• _Given problem_: Collect every line of the data below that contains the word "Where" and list those lines.

• _Target position records_:
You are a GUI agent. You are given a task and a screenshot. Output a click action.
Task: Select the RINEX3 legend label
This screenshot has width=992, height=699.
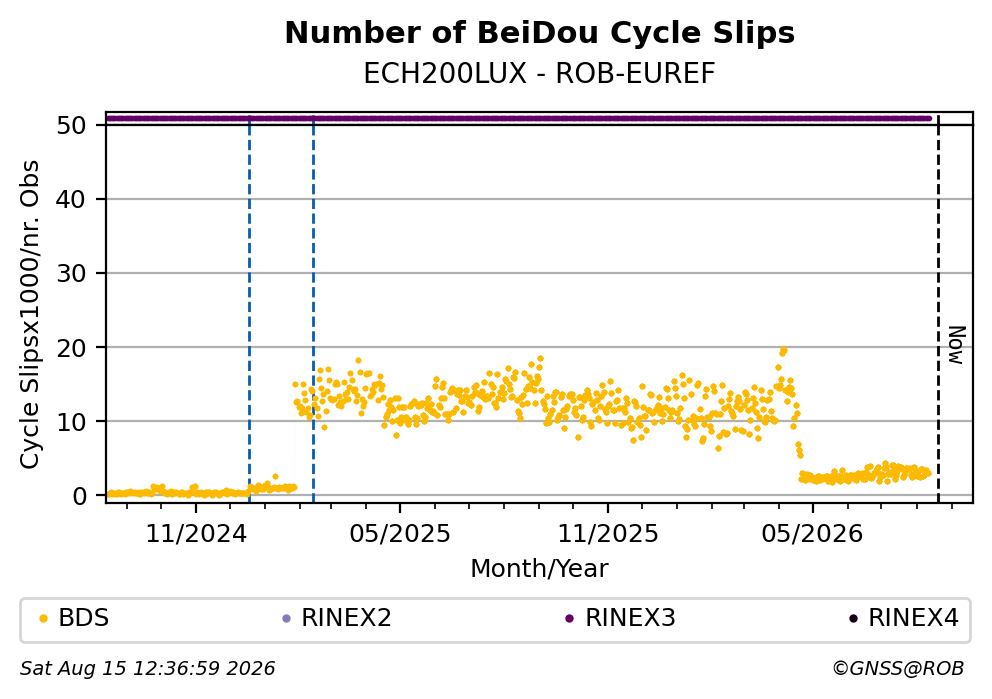pyautogui.click(x=630, y=618)
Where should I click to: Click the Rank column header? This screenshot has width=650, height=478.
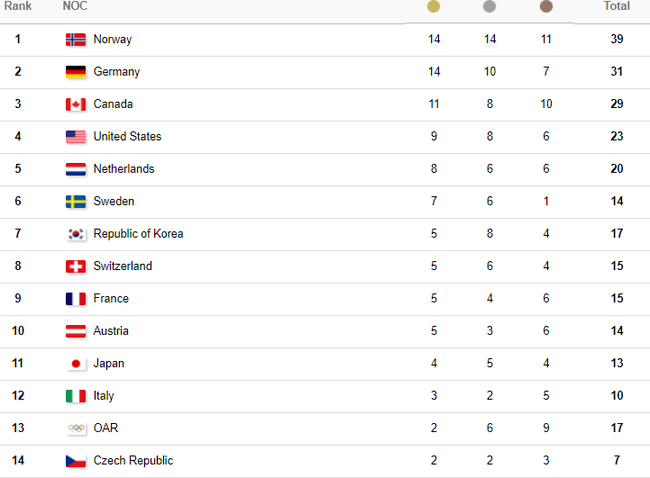point(18,7)
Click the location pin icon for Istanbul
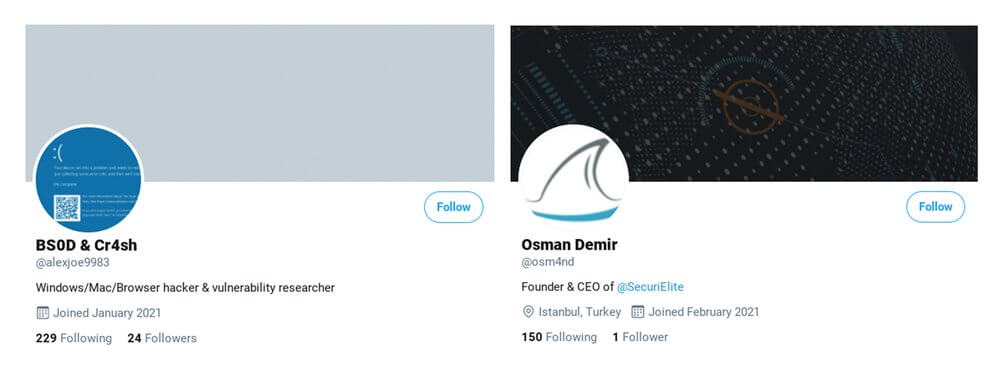The width and height of the screenshot is (1000, 384). point(528,312)
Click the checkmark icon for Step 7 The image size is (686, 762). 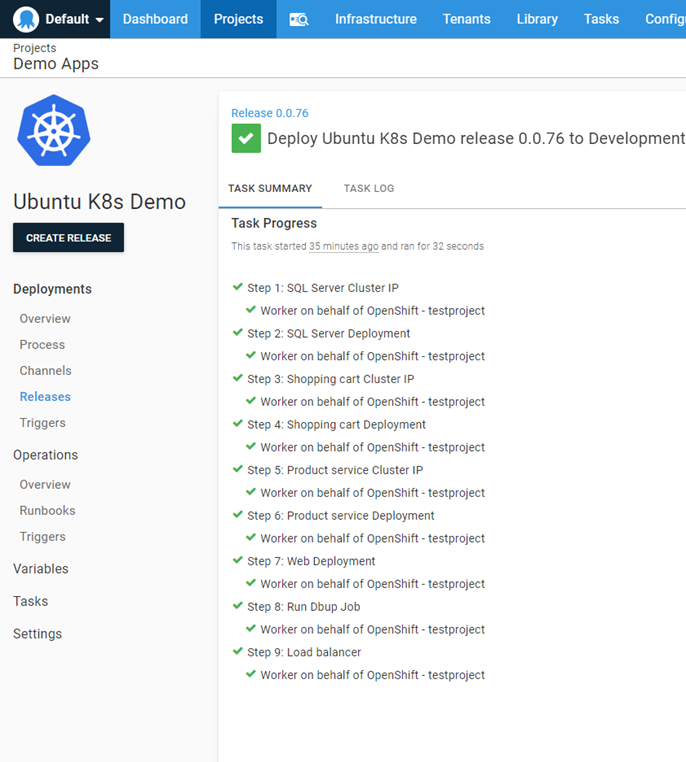238,561
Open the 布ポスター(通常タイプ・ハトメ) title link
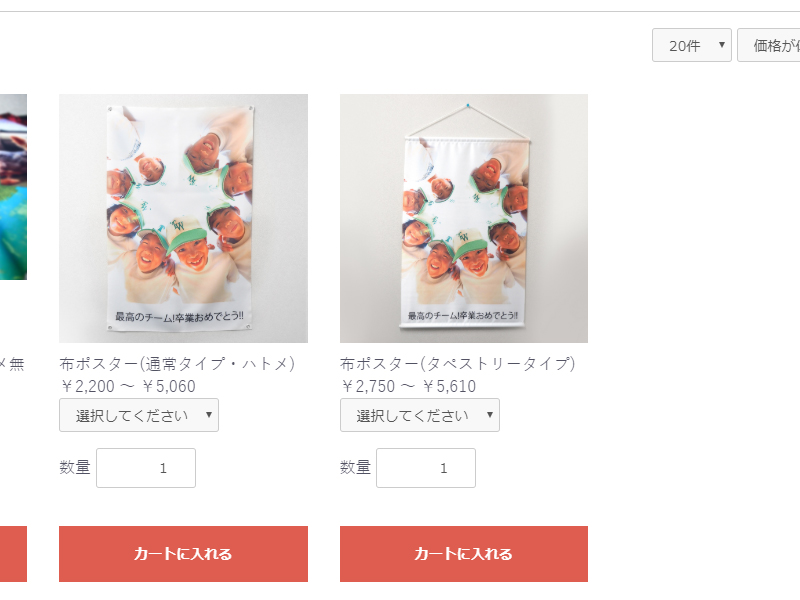 [177, 364]
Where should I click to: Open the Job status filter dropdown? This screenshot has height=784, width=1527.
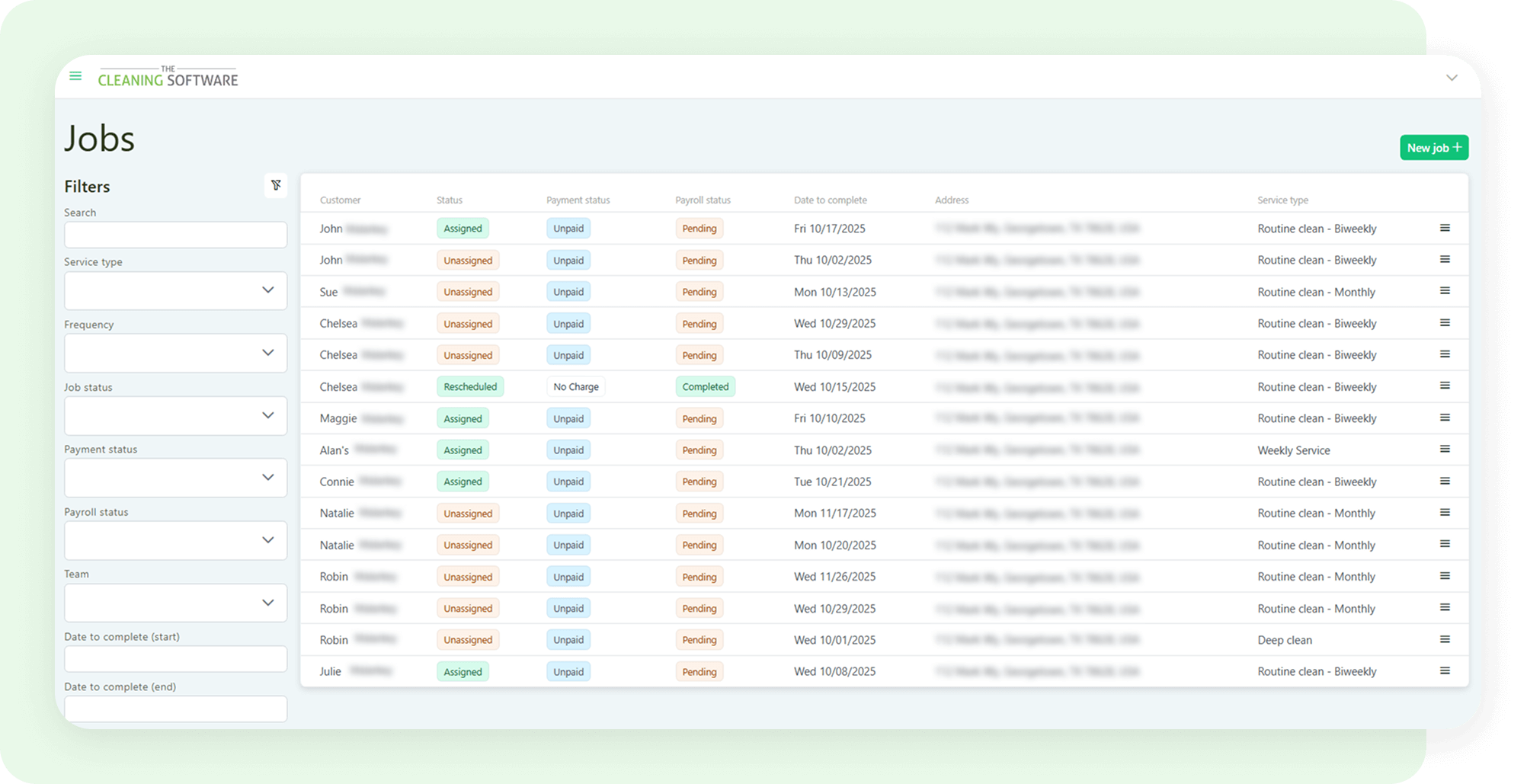175,415
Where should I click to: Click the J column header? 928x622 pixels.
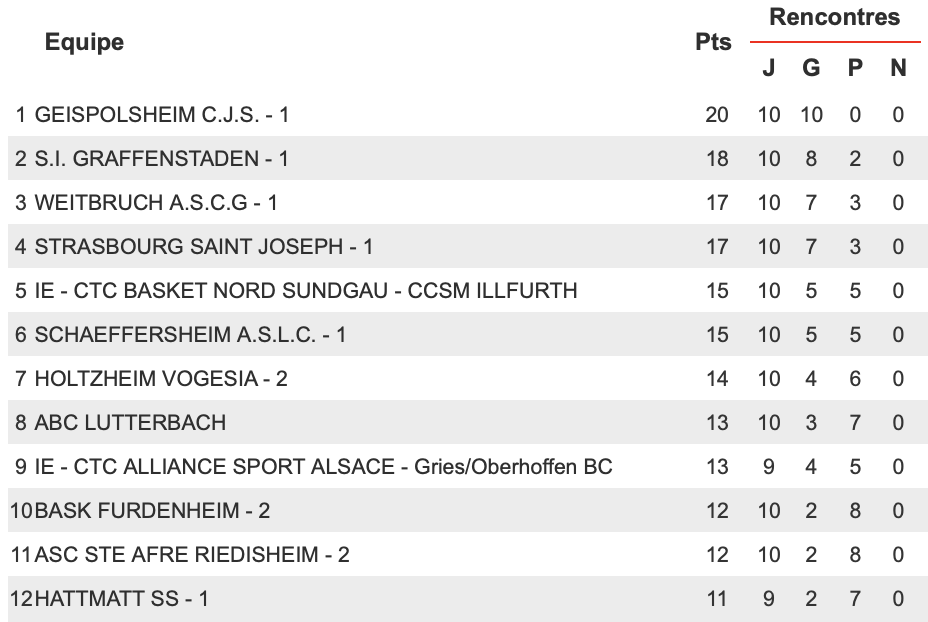click(769, 67)
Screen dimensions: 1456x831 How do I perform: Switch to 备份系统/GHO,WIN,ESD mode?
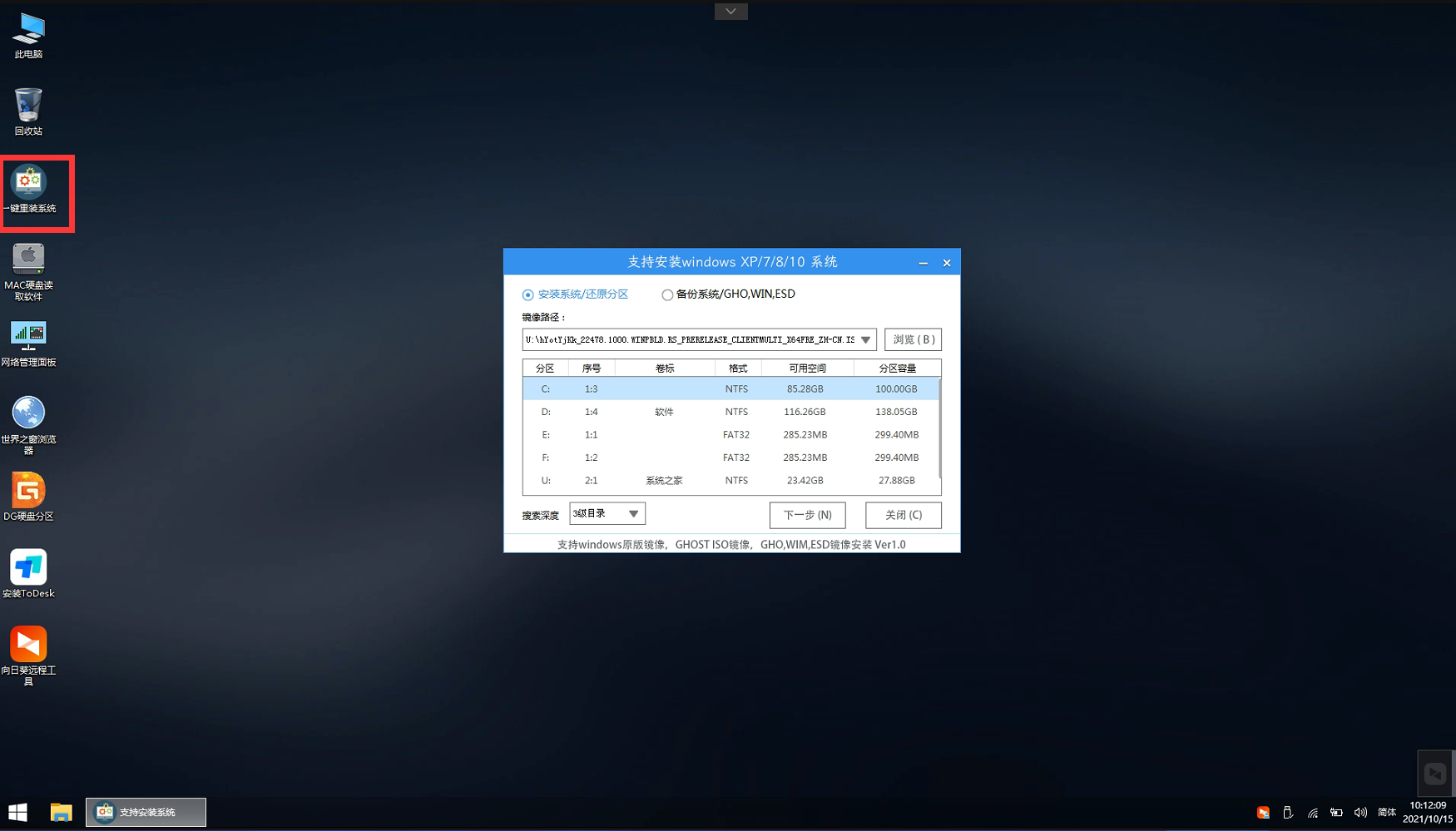point(667,294)
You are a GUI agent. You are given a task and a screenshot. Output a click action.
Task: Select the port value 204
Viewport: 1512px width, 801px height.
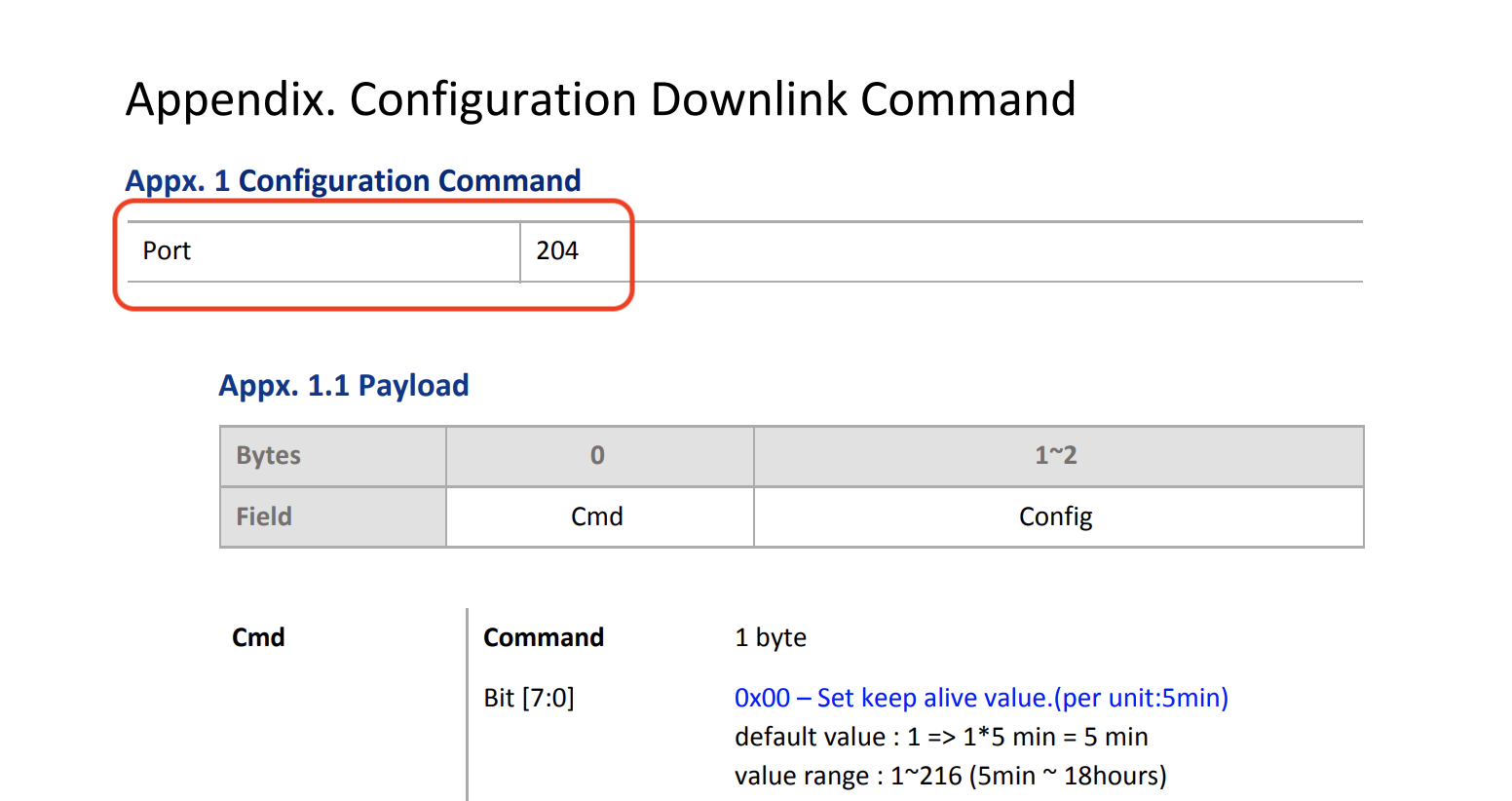pyautogui.click(x=557, y=251)
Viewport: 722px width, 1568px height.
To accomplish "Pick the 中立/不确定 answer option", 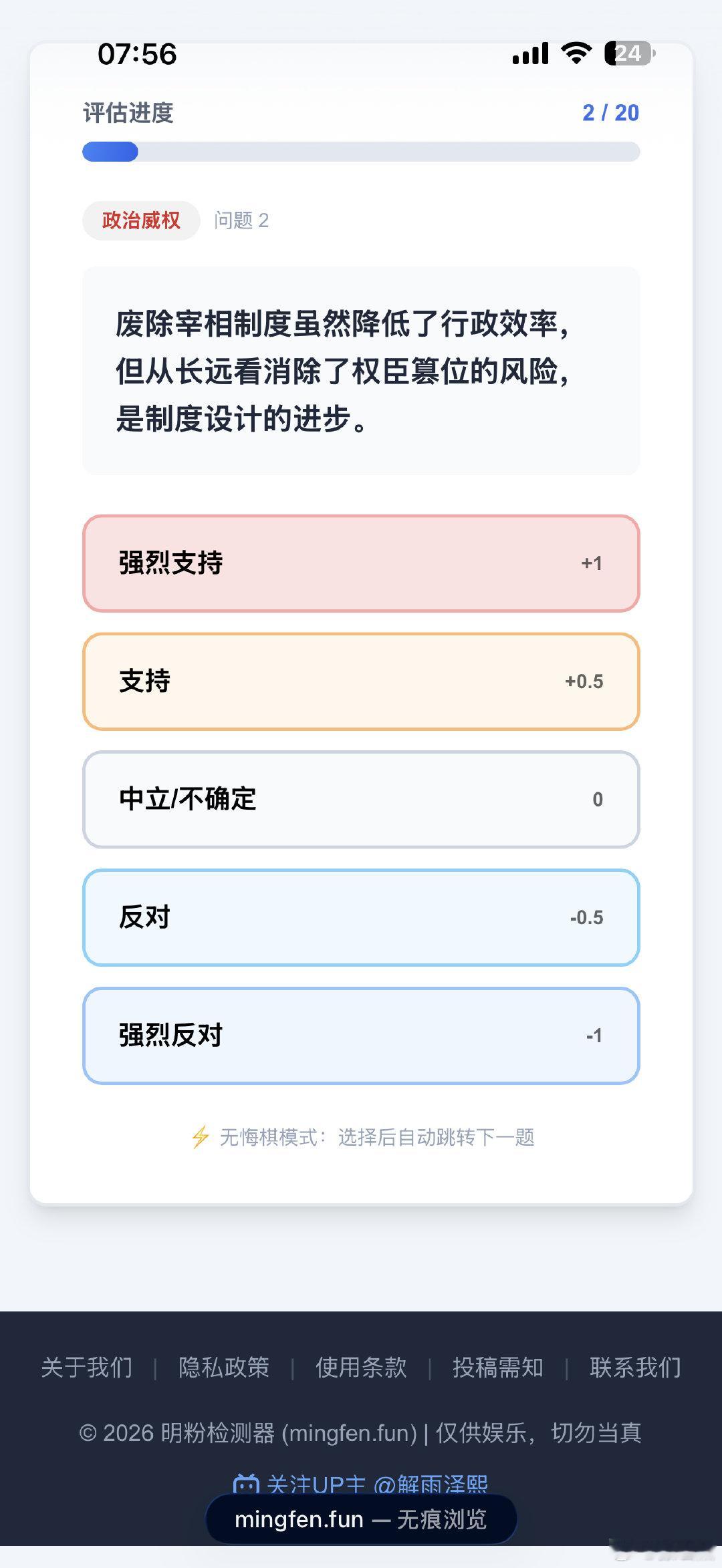I will click(x=361, y=800).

• _Response to this exercise_:
Where should I click to: Click the Rank column header? This screenshot has width=650, height=478.
Where should I click to: Open the Job status filter dropdown? This screenshot has height=784, width=1527.
Where should I click to: Click the J column header? 928x622 pixels.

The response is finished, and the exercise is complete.